# Use `Folder` for Customs Datasets

# Installing Anomalib

The easiest way to install anomalib is to use pip. You can install it from the command line using the following command:


In [None]:
%pip install anomalib

## Setting up the Dataset Directory

This cell is to ensure we change the directory to have access to the datasets.


In [2]:
from pathlib import Path

# NOTE: Provide the path to the dataset root directory.
#   If the datasets is not downloaded, it will be downloaded
#   to this directory.
dataset_root = Path.cwd().parent.parent.parent / "datasets" / "hazelnut_toy"

## Use Folder Dataset (for Custom Datasets) via API

Here we show how one can utilize custom datasets to train anomalib models. A custom dataset in this model can be of the following types:

- A dataset with good and bad images.
- A dataset with good and bad images as well as mask ground-truths for pixel-wise evaluation.
- A dataset with good and bad images that is already split into training and testing sets.

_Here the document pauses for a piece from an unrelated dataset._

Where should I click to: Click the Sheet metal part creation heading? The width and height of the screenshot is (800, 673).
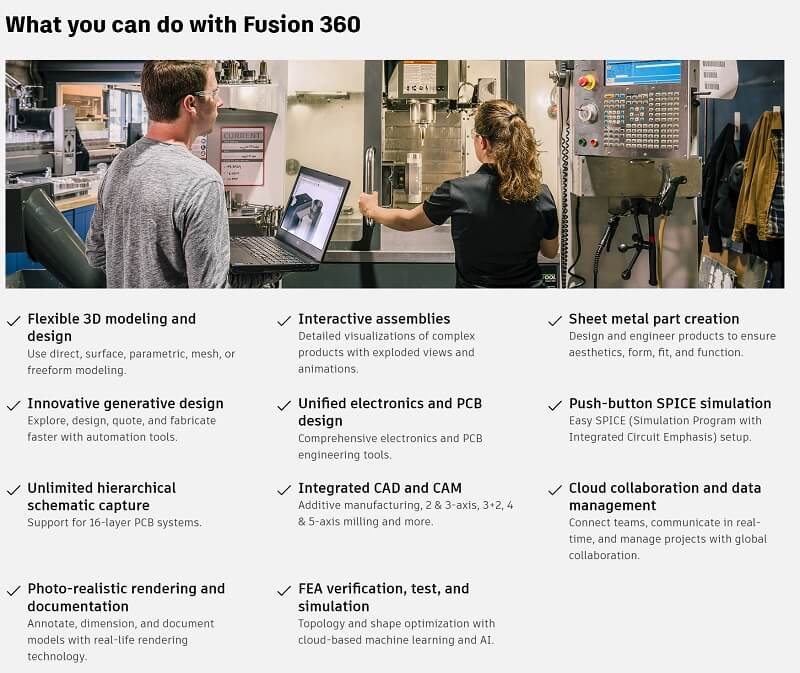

To experiment this setting we provide a toy dataset that could be downloaded from the following [https://github.com/openvinotoolkit/anomalib/blob/main/docs/source/data/hazelnut_toy.zip](link). For the rest of the tutorial, we assume that the dataset is downloaded and extracted to `../datasets`, located in the `anomalib` directory.


In [3]:
# flake8: noqa
import numpy as np
from PIL import Image
from torchvision.transforms.v2.functional import to_pil_image

from anomalib.data import Folder, FolderDataset

### DataModule

Similar to how we created the datamodules for existing benchmarking datasets in the previous tutorials, we can also create an Anomalib datamodule for our custom hazelnut dataset.

In addition to the root folder of the dataset, we now also specify which folder contains the normal images, which folder contains the anomalous images, and which folder contains the ground truth masks for the anomalous images.


In [None]:
folder_datamodule = Folder(
    name="hazelnut_toy",
    root=dataset_root,
    normal_dir="good",
    abnormal_dir="crack",
    mask_dir=dataset_root / "mask" / "crack",
)
folder_datamodule.setup()

In [None]:
# Train images
data = next(iter(folder_datamodule.train_data))
print(data.image.shape)

In [None]:
# Test images
data = next(iter(folder_datamodule.test_data))
print(data.image.shape, data.gt_mask.shape)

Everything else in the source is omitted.